Instructions for the task: The data below should be duplicated in full, unchanged.

Segment Start: Material shown

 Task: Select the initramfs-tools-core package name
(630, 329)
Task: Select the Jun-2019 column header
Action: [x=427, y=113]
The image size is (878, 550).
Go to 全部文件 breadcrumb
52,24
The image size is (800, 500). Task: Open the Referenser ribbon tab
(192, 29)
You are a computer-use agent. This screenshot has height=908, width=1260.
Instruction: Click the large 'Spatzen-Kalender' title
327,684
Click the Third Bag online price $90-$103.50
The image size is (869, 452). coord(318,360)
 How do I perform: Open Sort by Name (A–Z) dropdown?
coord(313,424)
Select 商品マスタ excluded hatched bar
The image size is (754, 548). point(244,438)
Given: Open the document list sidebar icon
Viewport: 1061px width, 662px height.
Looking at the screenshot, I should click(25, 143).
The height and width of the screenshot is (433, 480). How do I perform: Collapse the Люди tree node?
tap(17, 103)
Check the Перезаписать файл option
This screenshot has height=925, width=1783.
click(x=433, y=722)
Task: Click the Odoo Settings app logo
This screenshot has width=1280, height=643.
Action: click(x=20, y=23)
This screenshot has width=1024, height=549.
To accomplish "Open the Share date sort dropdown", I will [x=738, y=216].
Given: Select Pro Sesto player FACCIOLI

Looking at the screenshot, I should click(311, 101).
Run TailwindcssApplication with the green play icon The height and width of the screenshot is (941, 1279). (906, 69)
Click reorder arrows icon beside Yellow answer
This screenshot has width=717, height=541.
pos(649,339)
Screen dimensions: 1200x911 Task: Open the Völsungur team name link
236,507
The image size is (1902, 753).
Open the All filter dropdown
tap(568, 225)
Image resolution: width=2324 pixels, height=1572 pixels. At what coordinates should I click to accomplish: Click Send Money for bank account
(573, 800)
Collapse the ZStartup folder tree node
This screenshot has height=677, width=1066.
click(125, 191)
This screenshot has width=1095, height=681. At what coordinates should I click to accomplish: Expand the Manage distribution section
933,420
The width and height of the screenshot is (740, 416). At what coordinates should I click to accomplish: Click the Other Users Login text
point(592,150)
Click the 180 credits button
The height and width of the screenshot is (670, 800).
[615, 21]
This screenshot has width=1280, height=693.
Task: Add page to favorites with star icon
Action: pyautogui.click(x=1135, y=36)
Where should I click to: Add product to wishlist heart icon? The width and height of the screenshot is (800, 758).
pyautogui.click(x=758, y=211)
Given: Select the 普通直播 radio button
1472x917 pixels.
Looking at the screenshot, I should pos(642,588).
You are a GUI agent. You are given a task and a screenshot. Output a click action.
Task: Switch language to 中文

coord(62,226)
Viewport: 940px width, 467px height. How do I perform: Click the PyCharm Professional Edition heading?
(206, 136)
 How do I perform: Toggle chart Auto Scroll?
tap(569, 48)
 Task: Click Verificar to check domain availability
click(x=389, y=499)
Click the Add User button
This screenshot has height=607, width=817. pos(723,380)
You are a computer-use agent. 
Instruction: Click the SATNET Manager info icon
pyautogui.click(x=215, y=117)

Segment End: Material shown

Result for this task:
 Task: Select the initramfs-tools-core package name
(630, 329)
Task: Select the Jun-2019 column header
Action: [x=427, y=113]
The image size is (878, 550).
Go to 全部文件 breadcrumb
52,24
The image size is (800, 500). Task: Open the Referenser ribbon tab
(192, 29)
You are a computer-use agent. This screenshot has height=908, width=1260.
Instruction: Click the large 'Spatzen-Kalender' title
327,684
Click the Third Bag online price $90-$103.50
The image size is (869, 452). coord(318,360)
 How do I perform: Open Sort by Name (A–Z) dropdown?
coord(313,424)
Select 商品マスタ excluded hatched bar
The image size is (754, 548). point(244,438)
Given: Open the document list sidebar icon
Viewport: 1061px width, 662px height.
Looking at the screenshot, I should click(25, 143).
The height and width of the screenshot is (433, 480). How do I perform: Collapse the Люди tree node?
tap(17, 103)
Check the Перезаписать файл option
This screenshot has height=925, width=1783.
click(x=433, y=722)
Task: Click the Odoo Settings app logo
This screenshot has width=1280, height=643.
Action: click(x=20, y=23)
This screenshot has width=1024, height=549.
To accomplish "Open the Share date sort dropdown", I will [x=738, y=216].
Given: Select Pro Sesto player FACCIOLI

Looking at the screenshot, I should click(311, 101).
Run TailwindcssApplication with the green play icon The height and width of the screenshot is (941, 1279). (906, 69)
Click reorder arrows icon beside Yellow answer
This screenshot has width=717, height=541.
pos(649,339)
Screen dimensions: 1200x911 Task: Open the Völsungur team name link
236,507
The image size is (1902, 753).
Open the All filter dropdown
tap(568, 225)
Image resolution: width=2324 pixels, height=1572 pixels. At what coordinates should I click to accomplish: Click Send Money for bank account
(573, 800)
Collapse the ZStartup folder tree node
This screenshot has height=677, width=1066.
click(125, 191)
This screenshot has width=1095, height=681. At what coordinates should I click to accomplish: Expand the Manage distribution section
933,420
The width and height of the screenshot is (740, 416). At what coordinates should I click to accomplish: Click the Other Users Login text
point(592,150)
Click the 180 credits button
The height and width of the screenshot is (670, 800).
[615, 21]
This screenshot has width=1280, height=693.
Task: Add page to favorites with star icon
Action: pyautogui.click(x=1135, y=36)
Where should I click to: Add product to wishlist heart icon? The width and height of the screenshot is (800, 758).
pyautogui.click(x=758, y=211)
Given: Select the 普通直播 radio button
1472x917 pixels.
Looking at the screenshot, I should pos(642,588).
You are a GUI agent. You are given a task and a screenshot. Output a click action.
Task: Switch language to 中文

coord(62,226)
Viewport: 940px width, 467px height. How do I perform: Click the PyCharm Professional Edition heading?
(206, 136)
 How do I perform: Toggle chart Auto Scroll?
tap(569, 48)
 Task: Click Verificar to check domain availability
click(x=389, y=499)
Click the Add User button
This screenshot has height=607, width=817. pos(723,380)
You are a computer-use agent. 
Instruction: Click the SATNET Manager info icon
pyautogui.click(x=215, y=117)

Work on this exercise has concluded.